Originally Posted by aascvt
Thank you all very much for your replies.. although we're getting a little off topic. I hope I have not caused trouble here by accidentally bringing up a tough subject!
It's not a particularly tough subject. The use of ice has never been a controversial subject until now.
I was in PT for two years, during a period pre and post surgery/s. I began exhibiting a few RSD like symptoms but did not have burning pain, during which ice was used multiple times per week. I had another surgery and started PT within a week. The burning pain and hypersensitivity were obvious during the first session. Because it was a new PT office, they assumed I had a low tolerance for pain, when actually the opposite is true. The first ten minutes of being under ice packs was essentially torture. I would sit and cry in the corner until my limb would go numb. My limb was sweating, turning red, and getting cold at various random times, but after it being iced, it didn't return to normal temperature for hours/days. It became more dysfunctional, to the point that if I went to an appointment on Monday, the therapist could still feel my Popsicle limb on Wednesday. Ruh-roh! It was communicated with my doc and he advised no ice and sent me for a consult for RSD. I hadn't had a problem with heat initially, but shortly after attempting to switch to paraffin baths, it was determined that my limb couldn't tolerate even moderate heat. 60 seconds in a paraffin bath I was not only lobster red, but it felt like my skin was on fire.

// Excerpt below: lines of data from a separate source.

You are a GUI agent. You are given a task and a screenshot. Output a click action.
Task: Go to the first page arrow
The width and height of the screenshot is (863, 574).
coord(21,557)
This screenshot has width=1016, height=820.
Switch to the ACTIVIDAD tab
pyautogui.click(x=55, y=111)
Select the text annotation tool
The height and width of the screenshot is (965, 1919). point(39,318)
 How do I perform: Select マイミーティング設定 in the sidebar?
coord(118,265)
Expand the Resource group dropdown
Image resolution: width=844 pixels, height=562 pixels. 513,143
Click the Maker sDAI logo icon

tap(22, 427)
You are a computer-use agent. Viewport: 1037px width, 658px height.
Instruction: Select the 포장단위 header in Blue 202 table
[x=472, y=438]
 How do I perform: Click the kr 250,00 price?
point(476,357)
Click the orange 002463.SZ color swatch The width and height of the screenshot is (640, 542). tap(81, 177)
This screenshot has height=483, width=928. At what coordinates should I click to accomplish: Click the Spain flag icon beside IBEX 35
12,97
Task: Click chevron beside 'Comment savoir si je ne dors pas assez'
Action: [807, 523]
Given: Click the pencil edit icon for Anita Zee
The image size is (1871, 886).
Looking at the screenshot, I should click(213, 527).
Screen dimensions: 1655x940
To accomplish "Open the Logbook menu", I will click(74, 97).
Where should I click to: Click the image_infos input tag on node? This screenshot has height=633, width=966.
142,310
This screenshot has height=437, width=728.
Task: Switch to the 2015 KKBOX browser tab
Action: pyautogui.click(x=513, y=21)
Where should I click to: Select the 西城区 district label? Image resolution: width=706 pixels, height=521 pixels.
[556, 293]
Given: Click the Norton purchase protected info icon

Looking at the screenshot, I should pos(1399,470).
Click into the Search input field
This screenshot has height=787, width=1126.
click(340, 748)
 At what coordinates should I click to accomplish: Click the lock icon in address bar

Not everybody exhibits the same symptoms at the same time. If ice doesn't feel unusual to someone, they might just be fine. But, what if the damage takes time? I sure wouldn't let anyone experiment on me with ice if I knew then what I knew now. Anecdotal evidence for sure. It took me a LONG time to trust listening to my body. I still have the same pain, but my atrophy is gone, I have normal range of motion, and while I've had areas of spread--they've all been temporary (from days to a year+).
After I finally received a tentative diagnosis, I went through a series of SGB which had varying degrees of success. I then had an RF neurotomy. It made my symptoms worse, permanently. For YEARS every new doc I met I asked about the RF and was told it couldn't have made me worse or they just wouldn't answer. Finally, I found the info on Hooshmand's website stating how dangerous they were. When I finally found a doc that agreed that they are a very bad idea, I knew he was someone that I could trust to work with.
I'm well aware that Hooshmand's website is outdated and potentially unorthodox. He did treat many RSD patients for many years though, and seemed to actually listen to his patients anecdotal evidence--something MANY docs ignore.
Cold that was less intense from frozen peas seemed to be much less traumatic on my body, then ice packs, so those wanting to experiment might try them... Personally, I feel my body responds better to Lidoderm patches and I know from years of experience they don't any negative side effects.